In 1954 I was four-years-old and had never seen a black man in the environs of our middle-class suburb in Melbourne or anywhere else, either. For some mysterious reason my mother bought me a 10 cm black, hard-plastic, chubby doll as a ‘playmate’ for my pink doll. I named her Topsy, making her clothes from the off cuts of my mother’s dressmaking endeavours.
Growing up in a Jewish family that had escaped the Holocaust, I was aware from a young age that six million Jews were murdered by the Nazis in the second world war; moreover, that thousands of blacks, homosexuals and communists et al also died in concentration camps for no other reason than an imagined betrayal of Ayran perfection. The cruel legacy of the war inspired my mother’s moral teachings that colour, creed and sexual diversity were irrelevant in appreciating human worth, always remembering her philosophical values with Topsy becoming my favourite toy and enjoying many ‘tea parties’ together in my doll’s house.

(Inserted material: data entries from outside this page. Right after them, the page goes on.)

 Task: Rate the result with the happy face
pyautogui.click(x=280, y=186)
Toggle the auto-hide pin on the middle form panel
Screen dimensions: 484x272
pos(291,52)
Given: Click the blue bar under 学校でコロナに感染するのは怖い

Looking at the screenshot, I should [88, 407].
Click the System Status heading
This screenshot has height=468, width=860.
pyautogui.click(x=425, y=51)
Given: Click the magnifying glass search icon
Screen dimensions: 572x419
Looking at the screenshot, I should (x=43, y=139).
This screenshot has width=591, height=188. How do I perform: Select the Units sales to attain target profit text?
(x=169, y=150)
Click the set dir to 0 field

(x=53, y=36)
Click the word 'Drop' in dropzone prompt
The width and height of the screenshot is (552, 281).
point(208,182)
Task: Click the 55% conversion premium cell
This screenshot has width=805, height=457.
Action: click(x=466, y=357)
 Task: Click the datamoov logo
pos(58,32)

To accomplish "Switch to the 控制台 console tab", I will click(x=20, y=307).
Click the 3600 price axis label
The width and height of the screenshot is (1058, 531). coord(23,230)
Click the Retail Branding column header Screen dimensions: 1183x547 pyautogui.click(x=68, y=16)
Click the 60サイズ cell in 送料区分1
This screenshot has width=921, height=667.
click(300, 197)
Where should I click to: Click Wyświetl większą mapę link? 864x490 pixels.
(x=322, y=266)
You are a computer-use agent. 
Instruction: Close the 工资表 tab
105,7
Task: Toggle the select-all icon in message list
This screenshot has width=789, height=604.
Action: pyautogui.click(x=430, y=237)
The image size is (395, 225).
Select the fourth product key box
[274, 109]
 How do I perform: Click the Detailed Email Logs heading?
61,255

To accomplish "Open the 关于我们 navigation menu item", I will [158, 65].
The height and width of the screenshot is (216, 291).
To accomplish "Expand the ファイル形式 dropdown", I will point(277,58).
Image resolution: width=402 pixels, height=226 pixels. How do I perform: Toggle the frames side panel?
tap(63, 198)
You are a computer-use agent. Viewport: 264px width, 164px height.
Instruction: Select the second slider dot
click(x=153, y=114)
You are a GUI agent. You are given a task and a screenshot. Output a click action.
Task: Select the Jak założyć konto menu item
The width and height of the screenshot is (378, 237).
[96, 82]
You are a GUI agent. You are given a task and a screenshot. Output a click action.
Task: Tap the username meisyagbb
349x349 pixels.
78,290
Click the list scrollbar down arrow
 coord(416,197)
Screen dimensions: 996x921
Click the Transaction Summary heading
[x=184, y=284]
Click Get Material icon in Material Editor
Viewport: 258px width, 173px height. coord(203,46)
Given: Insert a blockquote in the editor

Against this backdrop, I reflect on the tragic reality of the current racist murders in America; be they of innocent black people or white police officers. It may be timely to recall the nostrum attributed to Jesuit St Francis Xavier who allegedly said: “Give me a child until he is 7 and I will show you the man…” Indeed, the Brexit vote in Britain was as much about anti-immigration as economics according to various theorists and in our own country, the rise of anti-Islamic sentiments must impel us to understand human history to ensure past mistakes are not repeated. The late great British philosopher Bertrand Russell wrote: “There is no evidence that there is any advantage in belonging to a pure race…The supposed merits of racial purity, are, it would seem, wholly imaginary.”
Perhaps families around the world should purchase dolls in different dress for their young children to laud and love; an Indigenous elder with his grandchildren, an Imam at a mosque, an Arab woman in a hijab or burqa, a black African in bright, colourful gear, a Hasidic Jew replete with his fur trimmed hat, a white police officer smiling benignly, a young afro-American with a stethoscope hanging around his neck and maybe too, a Russian homosexual living joyfully with his same-sex lover etc As my black doll introduced me to a richness of self denied to the blind, it is imperative that as children we learn to embrace people as human beings to transcend the fear, ignorance and hate that too often are absorbed, albeit unconsciously, by many people without reason or thought. A doll may save many precious lives.